▶ [Text shown]

This work investigates the extent to which phase change material (PCM) in the building's envelope can be used as an alternative to battery storage systems to increase self-consumption of rooftop solar photovoltaic (PV) generation. In particular, we explore the electricity cost-savings and increase in PV self-consumption that can be achieved by using PCMs and the operation of the heating, ventilation, and air conditioning (HVAC) system optimised by a home energy management system (HEMS). In more detail, we consider a HEMS with an HVAC system, rooftop PV, and a PCM layer integrated into the building envelope. The objective of the HEMS optimisation is to minimise electricity costs while maximising PV self-consumption and maintaining the indoor building temperature in a preferred comfort range. Solving this problem is challenging due to PCM's nonlinear characteristics, and using methods that can deal with the resulting non-convexity of the optimisation problem, like dynamic programming is computationally expensive. Therefore, we use multi-timescale approximate dynamic programming (MADP) that we developed in our earlier work to explore a number of Australian PCM scenarios. Specifically, we analyse a large number of residential buildings across five Australian capital cities. We find that using PCM can reduce annual electricity costs by between 10.6% in Brisbane and 19% in Adelaide. However, somewhat surprisingly, using PCM reduces PV self-consumption by between 1.5% in Brisbane and 2.7% in Perth.

▶ [Source excerpt]
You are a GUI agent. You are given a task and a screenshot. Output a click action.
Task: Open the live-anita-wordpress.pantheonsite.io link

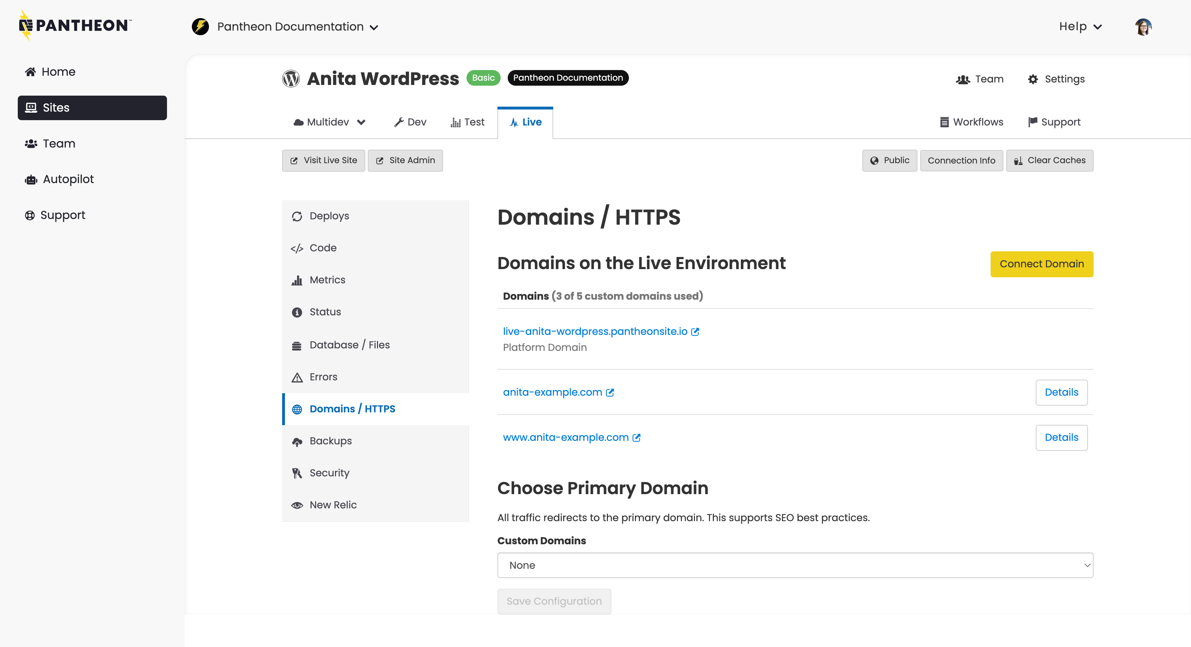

▶ [Required work]
Reproduce, word for word, the passage above the listing about phase change material in building envelopes.

▶ [In response]
This work investigates the extent to which phase change material (PCM) in the building's envelope can be used as an alternative to battery storage systems to increase self-consumption of rooftop solar photovoltaic (PV) generation. In particular, we explore the electricity cost-savings and increase in PV self-consumption that can be achieved by using PCMs and the operation of the heating, ventilation, and air conditioning (HVAC) system optimised by a home energy management system (HEMS). In more detail, we consider a HEMS with an HVAC system, rooftop PV, and a PCM layer integrated into the building envelope. The objective of the HEMS optimisation is to minimise electricity costs while maximising PV self-consumption and maintaining the indoor building temperature in a preferred comfort range. Solving this problem is challenging due to PCM's nonlinear characteristics, and using methods that can deal with the resulting non-convexity of the optimisation problem, like dynamic programming is computationally expensive. Therefore, we use multi-timescale approximate dynamic programming (MADP) that we developed in our earlier work to explore a number of Australian PCM scenarios. Specifically, we analyse a large number of residential buildings across five Australian capital cities. We find that using PCM can reduce annual electricity costs by between 10.6% in Brisbane and 19% in Adelaide. However, somewhat surprisingly, using PCM reduces PV self-consumption by between 1.5% in Brisbane and 2.7% in Perth.